■ Assignment: Entries follow. Return each line that contains the word "Rotate".

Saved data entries
•••••
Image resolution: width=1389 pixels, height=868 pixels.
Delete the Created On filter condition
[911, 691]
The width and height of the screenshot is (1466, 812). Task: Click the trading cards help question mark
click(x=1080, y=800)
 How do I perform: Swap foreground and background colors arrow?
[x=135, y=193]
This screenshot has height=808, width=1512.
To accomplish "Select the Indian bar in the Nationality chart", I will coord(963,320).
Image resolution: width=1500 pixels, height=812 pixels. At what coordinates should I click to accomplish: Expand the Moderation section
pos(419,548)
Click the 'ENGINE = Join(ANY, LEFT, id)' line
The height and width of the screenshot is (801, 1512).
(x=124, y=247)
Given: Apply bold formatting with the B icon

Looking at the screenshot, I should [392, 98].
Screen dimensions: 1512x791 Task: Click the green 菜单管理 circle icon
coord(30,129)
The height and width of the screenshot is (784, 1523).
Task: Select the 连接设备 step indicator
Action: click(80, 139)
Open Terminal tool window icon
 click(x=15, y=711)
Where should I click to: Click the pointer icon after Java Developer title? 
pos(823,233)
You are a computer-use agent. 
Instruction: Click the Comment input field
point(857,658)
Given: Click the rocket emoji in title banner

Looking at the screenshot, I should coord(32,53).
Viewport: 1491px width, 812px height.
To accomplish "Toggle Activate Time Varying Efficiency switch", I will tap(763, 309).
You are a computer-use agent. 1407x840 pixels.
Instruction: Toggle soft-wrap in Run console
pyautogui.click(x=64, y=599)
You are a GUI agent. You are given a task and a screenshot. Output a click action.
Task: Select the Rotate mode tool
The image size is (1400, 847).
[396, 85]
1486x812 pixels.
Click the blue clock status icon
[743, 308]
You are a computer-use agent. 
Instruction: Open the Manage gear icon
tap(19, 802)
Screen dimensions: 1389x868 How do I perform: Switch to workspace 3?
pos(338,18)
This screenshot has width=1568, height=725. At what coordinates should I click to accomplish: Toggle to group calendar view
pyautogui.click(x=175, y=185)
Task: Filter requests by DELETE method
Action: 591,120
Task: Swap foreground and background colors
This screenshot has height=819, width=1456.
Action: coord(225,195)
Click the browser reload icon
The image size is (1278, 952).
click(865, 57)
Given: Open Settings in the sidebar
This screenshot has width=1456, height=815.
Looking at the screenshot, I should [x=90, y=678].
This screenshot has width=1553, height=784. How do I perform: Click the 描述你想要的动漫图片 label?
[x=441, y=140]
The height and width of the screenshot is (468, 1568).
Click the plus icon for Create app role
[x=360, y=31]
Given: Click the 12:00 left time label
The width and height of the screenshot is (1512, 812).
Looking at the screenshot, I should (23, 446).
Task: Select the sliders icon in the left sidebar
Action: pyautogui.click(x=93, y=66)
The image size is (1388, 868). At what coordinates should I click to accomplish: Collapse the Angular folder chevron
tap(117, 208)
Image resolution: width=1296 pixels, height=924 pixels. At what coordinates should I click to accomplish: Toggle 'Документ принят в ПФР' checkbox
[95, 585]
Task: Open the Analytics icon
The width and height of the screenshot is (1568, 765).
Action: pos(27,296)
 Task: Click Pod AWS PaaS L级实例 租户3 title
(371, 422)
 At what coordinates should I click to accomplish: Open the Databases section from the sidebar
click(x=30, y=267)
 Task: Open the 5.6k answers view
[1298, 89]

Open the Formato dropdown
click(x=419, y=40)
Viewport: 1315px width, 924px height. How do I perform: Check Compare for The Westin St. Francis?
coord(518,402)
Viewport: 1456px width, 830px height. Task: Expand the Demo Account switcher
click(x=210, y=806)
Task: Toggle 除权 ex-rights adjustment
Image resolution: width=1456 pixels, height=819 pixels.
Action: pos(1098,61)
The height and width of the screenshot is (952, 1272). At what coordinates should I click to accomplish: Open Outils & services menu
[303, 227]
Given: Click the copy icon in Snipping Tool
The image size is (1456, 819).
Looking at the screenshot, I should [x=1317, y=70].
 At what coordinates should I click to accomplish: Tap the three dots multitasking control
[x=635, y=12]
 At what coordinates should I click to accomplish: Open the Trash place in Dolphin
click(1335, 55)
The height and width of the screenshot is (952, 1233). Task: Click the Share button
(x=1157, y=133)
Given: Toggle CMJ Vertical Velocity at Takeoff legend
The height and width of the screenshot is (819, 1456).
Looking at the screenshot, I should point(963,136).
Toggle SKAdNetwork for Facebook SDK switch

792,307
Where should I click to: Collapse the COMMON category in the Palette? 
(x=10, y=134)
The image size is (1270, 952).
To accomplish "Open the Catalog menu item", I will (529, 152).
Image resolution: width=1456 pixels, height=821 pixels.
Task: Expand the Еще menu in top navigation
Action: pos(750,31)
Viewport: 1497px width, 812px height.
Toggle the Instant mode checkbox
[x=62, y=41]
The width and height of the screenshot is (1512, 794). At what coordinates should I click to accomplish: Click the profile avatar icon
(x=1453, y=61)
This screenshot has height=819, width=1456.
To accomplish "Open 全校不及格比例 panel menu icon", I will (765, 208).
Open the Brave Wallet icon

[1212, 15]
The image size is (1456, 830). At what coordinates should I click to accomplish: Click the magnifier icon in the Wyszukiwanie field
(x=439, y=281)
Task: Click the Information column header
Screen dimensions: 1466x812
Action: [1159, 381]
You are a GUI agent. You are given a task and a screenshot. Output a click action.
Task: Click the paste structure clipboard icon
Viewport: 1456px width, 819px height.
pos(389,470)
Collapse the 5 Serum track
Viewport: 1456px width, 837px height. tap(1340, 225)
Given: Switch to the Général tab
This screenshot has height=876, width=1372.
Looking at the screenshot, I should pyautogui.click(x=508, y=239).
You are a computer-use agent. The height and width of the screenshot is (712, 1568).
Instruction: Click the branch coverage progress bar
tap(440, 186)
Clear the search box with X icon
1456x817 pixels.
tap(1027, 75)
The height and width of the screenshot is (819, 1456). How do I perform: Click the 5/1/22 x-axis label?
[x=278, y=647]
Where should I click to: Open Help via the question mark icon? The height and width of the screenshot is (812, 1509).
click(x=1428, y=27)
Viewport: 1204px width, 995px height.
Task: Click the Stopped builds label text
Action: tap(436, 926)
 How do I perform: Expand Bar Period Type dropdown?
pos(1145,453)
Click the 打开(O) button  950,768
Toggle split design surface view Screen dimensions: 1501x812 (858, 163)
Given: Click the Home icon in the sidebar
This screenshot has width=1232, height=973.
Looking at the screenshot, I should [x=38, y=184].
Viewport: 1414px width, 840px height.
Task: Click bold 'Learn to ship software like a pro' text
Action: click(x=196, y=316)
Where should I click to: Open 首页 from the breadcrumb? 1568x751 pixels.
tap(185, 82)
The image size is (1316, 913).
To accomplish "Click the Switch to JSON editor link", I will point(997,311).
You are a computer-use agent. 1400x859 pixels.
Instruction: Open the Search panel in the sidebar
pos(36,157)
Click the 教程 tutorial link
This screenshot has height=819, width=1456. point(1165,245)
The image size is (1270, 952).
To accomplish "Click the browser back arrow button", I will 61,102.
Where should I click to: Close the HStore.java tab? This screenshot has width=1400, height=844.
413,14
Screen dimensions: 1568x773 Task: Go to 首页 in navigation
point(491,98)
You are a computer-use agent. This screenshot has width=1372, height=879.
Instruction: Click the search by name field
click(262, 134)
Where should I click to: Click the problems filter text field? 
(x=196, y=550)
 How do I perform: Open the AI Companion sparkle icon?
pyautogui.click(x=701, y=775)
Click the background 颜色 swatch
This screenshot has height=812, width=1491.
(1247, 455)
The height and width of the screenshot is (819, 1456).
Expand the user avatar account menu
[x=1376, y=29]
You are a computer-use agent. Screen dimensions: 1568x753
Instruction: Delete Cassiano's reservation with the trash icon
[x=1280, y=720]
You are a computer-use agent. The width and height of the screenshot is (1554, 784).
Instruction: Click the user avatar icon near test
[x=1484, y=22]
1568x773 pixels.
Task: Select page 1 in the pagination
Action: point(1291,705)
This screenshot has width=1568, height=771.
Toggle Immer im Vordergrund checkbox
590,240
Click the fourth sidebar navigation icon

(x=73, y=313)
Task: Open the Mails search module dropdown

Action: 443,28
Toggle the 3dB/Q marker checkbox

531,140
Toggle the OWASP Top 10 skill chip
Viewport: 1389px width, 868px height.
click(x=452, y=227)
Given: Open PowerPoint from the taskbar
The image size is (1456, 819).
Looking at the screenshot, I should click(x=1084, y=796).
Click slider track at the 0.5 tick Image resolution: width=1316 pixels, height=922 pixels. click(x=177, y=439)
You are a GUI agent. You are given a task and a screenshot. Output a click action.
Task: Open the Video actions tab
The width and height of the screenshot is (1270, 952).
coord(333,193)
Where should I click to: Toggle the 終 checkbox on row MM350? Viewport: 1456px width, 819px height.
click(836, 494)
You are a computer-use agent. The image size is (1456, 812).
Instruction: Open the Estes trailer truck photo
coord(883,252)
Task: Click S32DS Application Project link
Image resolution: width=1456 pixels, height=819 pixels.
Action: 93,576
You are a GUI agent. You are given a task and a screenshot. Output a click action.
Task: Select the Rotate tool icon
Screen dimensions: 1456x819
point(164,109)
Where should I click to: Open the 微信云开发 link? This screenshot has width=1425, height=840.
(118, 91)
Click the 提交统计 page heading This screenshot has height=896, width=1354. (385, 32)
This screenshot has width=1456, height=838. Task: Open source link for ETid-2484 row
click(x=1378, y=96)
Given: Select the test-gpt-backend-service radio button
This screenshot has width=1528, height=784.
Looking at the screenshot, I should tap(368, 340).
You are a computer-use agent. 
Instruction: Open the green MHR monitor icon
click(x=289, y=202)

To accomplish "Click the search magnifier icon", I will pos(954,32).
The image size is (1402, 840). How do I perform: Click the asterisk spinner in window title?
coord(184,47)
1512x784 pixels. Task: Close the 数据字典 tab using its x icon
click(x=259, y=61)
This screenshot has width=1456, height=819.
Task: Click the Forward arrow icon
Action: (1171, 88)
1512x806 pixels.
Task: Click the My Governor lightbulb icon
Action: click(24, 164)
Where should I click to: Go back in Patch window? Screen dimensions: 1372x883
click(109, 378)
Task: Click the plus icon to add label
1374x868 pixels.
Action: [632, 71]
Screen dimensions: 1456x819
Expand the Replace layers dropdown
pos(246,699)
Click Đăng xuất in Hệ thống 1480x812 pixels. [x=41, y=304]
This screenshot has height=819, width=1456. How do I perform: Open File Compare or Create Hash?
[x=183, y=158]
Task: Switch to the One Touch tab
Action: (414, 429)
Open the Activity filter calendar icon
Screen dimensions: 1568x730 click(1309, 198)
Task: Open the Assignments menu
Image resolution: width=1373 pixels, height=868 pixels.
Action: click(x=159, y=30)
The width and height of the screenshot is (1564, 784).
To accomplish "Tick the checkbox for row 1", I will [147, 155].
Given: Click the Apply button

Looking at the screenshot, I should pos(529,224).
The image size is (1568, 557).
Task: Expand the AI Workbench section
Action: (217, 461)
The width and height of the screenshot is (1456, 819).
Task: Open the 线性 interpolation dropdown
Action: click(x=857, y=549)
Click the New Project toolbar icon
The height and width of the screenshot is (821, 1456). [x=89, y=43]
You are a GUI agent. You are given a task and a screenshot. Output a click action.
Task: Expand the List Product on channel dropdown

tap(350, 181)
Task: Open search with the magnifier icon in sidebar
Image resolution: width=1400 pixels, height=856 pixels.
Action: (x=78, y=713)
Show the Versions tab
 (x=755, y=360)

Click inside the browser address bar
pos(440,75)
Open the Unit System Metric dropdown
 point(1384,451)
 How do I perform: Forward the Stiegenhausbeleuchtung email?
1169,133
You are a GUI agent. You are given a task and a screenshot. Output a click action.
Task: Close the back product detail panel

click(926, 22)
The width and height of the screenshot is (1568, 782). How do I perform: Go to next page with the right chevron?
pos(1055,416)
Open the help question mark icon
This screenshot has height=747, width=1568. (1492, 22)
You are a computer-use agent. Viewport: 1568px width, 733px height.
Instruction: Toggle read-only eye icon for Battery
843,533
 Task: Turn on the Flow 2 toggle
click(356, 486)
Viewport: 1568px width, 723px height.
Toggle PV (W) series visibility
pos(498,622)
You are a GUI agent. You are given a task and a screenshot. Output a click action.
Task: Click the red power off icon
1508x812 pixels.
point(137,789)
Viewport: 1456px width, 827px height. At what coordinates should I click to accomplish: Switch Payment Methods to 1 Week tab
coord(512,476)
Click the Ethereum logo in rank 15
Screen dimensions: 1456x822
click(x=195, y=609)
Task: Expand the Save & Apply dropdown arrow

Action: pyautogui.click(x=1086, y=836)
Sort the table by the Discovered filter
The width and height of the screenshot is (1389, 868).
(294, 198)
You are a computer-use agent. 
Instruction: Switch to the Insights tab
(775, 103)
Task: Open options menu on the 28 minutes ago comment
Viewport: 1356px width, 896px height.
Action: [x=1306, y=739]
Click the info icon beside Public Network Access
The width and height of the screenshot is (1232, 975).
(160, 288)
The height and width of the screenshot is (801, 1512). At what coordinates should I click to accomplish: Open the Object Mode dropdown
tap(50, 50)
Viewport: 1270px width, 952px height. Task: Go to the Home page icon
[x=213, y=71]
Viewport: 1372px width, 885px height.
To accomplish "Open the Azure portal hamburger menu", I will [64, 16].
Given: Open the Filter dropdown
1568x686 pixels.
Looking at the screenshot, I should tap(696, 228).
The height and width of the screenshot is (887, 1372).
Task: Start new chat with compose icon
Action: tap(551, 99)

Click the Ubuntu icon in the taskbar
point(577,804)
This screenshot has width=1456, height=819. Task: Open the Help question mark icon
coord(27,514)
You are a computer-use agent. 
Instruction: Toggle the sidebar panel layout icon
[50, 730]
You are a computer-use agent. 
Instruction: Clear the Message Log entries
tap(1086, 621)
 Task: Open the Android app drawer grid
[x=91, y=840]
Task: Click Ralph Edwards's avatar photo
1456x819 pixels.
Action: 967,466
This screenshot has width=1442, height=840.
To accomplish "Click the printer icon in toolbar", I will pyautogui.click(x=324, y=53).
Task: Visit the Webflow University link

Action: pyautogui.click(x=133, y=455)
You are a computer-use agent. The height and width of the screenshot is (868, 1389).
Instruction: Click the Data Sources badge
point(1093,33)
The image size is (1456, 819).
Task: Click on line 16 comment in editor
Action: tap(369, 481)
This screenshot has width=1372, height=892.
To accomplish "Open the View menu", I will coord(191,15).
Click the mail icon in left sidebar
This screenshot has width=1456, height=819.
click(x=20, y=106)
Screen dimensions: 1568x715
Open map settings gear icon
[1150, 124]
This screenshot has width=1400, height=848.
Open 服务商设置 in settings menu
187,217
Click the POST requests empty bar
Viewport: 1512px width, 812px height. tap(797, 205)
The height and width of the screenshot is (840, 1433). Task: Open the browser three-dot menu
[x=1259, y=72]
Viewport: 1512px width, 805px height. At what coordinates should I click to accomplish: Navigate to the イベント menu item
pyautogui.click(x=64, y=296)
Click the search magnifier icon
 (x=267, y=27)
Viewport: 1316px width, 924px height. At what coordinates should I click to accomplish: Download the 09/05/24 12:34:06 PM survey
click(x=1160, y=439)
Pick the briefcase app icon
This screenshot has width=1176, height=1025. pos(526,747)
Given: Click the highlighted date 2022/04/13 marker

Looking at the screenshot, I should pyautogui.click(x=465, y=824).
•••••
■ Task response:
Task: Select the Rotate mode tool
Task: Select the Rotate tool icon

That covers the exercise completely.